Die Morde an acht türkischstämmigen und einem griechischen Kleinunternehmer in den Jahren 2000 bis 2006 hatten einen rechtsextremistischen Hintergrund. Auf diese Nachricht wird in der Türkei und innerhalb der deutschtürkischen Bevölkerung in Deutschland mit Angst und Sorge reagiert. Denn für viele Deutsch-türken kehrt damit ein längst totgeglaubtes Gespenst zurück: Seit den Brandanschlägen in Mölln im November 1992 und in Solingen im Mai 1993 hat es keine vergleichbare Gewalt mit rechtsextremistischen Hintergrund mehr gegen Türken gegeben. Dass es in Deutschland Ausländerfeindlichkeit gibt, stand trotzdem nie in Frage. Das aufgedeckte rechtsextremistische Netzwerk offenbart jedoch Ausmaße, deren Dimension noch längst nicht absehbar ist.

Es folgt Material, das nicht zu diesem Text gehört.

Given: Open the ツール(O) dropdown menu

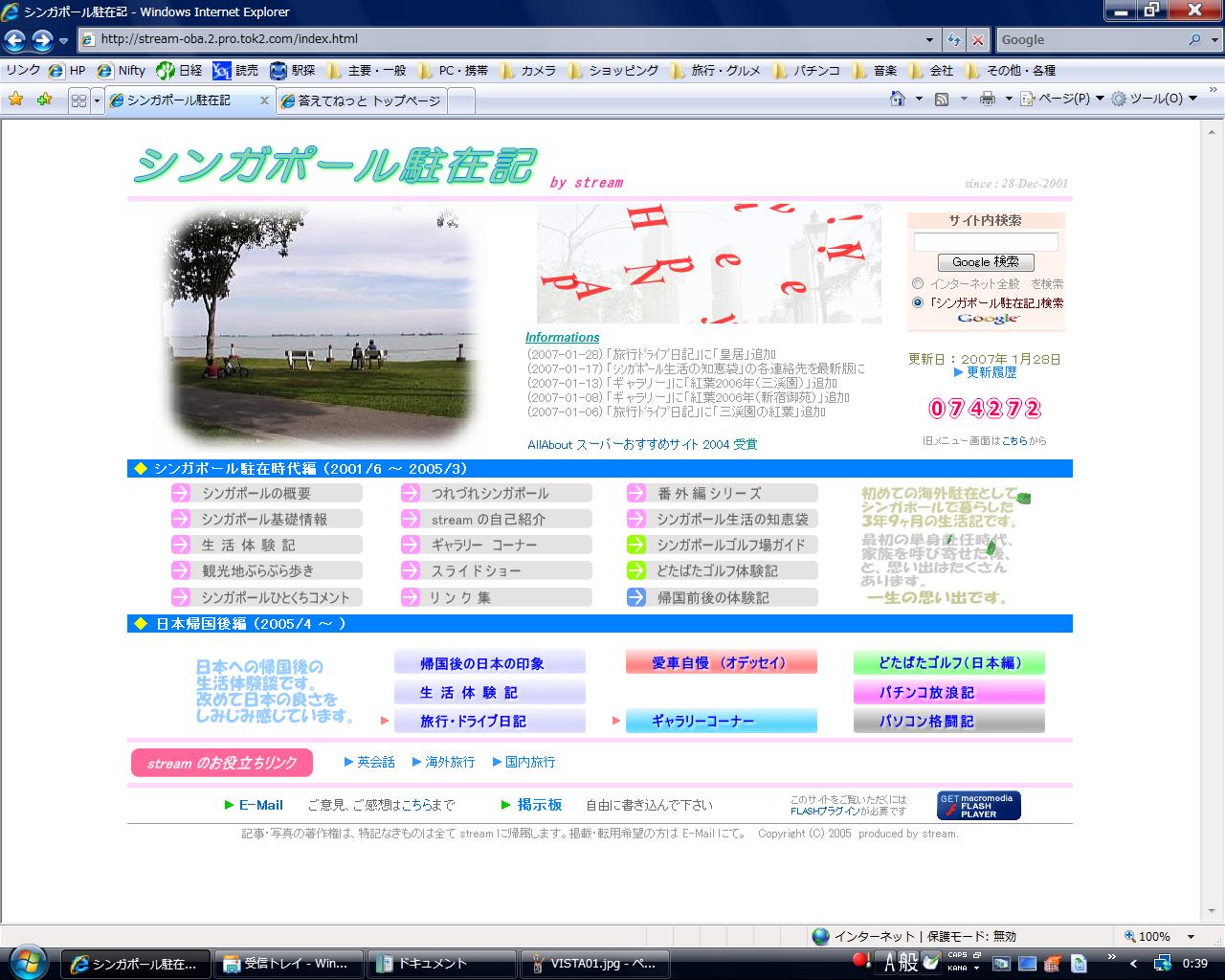Looking at the screenshot, I should [x=1153, y=99].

„Lebt die blutige Ideologie wieder auf?“ titelte die Internetausgabe der türkischen Zeitung „Haberturk“. Die Zeitung „Sabah“ hingegen betont, dass einer der Täter ein V-Mann des Verfassungsschutzes gewesen sein soll, und zeigt sich besorgt, dass auch deutsche Behörden in den rechtsradikalen Sumpf verwickelt sein könnten. Besonnen reagierte die Türkische Gemeinde Deutschland: Sie erinnerte am Wochenende mit einer Mahnwache vor dem Brandenburger Tor an die Opfer von rassistischer Gewalt. Erst zwei Wochen zuvor hatte die Türkische Gemeinde in Berlin gemeinsam mit deutschen und türkischen Politikern in einem Festakt des fünfzigsten Jahrestages des deutsch-türkischen Anwerbeabkommens gedacht. In fröhlichen Farben war das Miteinander inszeniert worden - als eine Geschichte des Erfolgs.

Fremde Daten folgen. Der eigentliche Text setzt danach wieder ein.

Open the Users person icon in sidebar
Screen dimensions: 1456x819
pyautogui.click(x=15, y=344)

Wie eine Ohrfeige wirkt da die Berichterstattung einiger türkischer Medien: „Deutschlands Geschenk zum Fünfzigsten“ lautet die Überschrift eines Artikels in der türkischen Internetplattform „Haber X“, der die Hintergründe der Mordserie referiert. Auch die Deutschlandausgabe der „Hürriyet“ lässt es sich nicht nehmen, diese gedankliche Verbindung zu ziehen. „Es fängt an zu stinken“, heißt der Titel der Kolumne von Ahmet Külahci. Er betont darin, dass Menschen ermordet worden seien, die Steuern bezahlt und mit ihrer Arbeit einen wichtigen Beitrag zum Wiederaufbau Deutschlands geleistet hätten. Äußerst kritisch wird in deutschtürkischen Internetforen das Vorgehen der Polizei und deren später Fahndungserfolg diskutiert. Warum es den deutschen Behörden nicht schon viel eher eingefallen sei, in rechtsextremistischen Kreisen nach Verdächtigen zu suchen, wundern sich die Autoren. Manch einer zeigt sich zumindest rhetorisch zu drastischen Mitteln bereit: „Wird hier weiterhin geschlampt, so bleibt den Migranten nichts anderes übrig als die Selbstverteidigung und die Bewaffnung. Das wird wohl der beste Selbstschutz sein. Von der Güte der Aufklärung und Angemessenheit der Bestrafung des gesamten Netzwerks hängt sehr stark der innere Frieden in Deutschland ab“, schreibt „Selen“.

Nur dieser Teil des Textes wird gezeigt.